=== WHAT TO DO ===
The data is to be transcribed in full, with nothing missed.

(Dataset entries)
###

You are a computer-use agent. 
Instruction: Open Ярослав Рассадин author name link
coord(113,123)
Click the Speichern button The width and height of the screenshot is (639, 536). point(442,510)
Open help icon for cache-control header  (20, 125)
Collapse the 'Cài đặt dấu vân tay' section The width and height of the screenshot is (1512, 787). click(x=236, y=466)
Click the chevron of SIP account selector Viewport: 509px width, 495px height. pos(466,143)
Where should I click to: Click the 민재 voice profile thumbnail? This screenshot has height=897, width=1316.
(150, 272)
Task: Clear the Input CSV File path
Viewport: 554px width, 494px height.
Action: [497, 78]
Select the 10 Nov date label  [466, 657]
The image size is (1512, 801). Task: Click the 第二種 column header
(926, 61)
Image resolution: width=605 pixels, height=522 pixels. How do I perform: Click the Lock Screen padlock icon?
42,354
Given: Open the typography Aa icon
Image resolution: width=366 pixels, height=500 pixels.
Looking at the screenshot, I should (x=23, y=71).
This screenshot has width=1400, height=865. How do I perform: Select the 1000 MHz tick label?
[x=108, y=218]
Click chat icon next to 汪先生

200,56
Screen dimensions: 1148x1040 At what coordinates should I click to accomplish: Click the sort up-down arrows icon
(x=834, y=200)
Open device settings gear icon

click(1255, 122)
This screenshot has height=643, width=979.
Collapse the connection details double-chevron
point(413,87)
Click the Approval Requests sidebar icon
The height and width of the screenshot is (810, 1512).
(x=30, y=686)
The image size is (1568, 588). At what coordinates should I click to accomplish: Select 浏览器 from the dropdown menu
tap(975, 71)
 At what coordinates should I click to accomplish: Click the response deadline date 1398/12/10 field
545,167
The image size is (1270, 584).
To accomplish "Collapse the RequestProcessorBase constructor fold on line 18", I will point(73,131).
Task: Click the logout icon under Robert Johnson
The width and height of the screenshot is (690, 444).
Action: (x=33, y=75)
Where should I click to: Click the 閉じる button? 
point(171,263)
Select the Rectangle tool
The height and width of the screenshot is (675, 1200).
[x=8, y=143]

###

=== REPLY TO THE EXERCISE ===
You are a computer-use agent. 
Instruction: Open Ярослав Рассадин author name link
coord(113,123)
Click the Speichern button The width and height of the screenshot is (639, 536). point(442,510)
Open help icon for cache-control header  (20, 125)
Collapse the 'Cài đặt dấu vân tay' section The width and height of the screenshot is (1512, 787). click(x=236, y=466)
Click the chevron of SIP account selector Viewport: 509px width, 495px height. pos(466,143)
Where should I click to: Click the 민재 voice profile thumbnail? This screenshot has height=897, width=1316.
(150, 272)
Task: Clear the Input CSV File path
Viewport: 554px width, 494px height.
Action: [497, 78]
Select the 10 Nov date label  [466, 657]
The image size is (1512, 801). Task: Click the 第二種 column header
(926, 61)
Image resolution: width=605 pixels, height=522 pixels. How do I perform: Click the Lock Screen padlock icon?
42,354
Given: Open the typography Aa icon
Image resolution: width=366 pixels, height=500 pixels.
Looking at the screenshot, I should (x=23, y=71).
This screenshot has width=1400, height=865. How do I perform: Select the 1000 MHz tick label?
[x=108, y=218]
Click chat icon next to 汪先生

200,56
Screen dimensions: 1148x1040 At what coordinates should I click to accomplish: Click the sort up-down arrows icon
(x=834, y=200)
Open device settings gear icon

click(1255, 122)
This screenshot has height=643, width=979.
Collapse the connection details double-chevron
point(413,87)
Click the Approval Requests sidebar icon
The height and width of the screenshot is (810, 1512).
(x=30, y=686)
The image size is (1568, 588). At what coordinates should I click to accomplish: Select 浏览器 from the dropdown menu
tap(975, 71)
 At what coordinates should I click to accomplish: Click the response deadline date 1398/12/10 field
545,167
The image size is (1270, 584).
To accomplish "Collapse the RequestProcessorBase constructor fold on line 18", I will point(73,131).
Task: Click the logout icon under Robert Johnson
The width and height of the screenshot is (690, 444).
Action: (x=33, y=75)
Where should I click to: Click the 閉じる button? 
point(171,263)
Select the Rectangle tool
The height and width of the screenshot is (675, 1200).
[x=8, y=143]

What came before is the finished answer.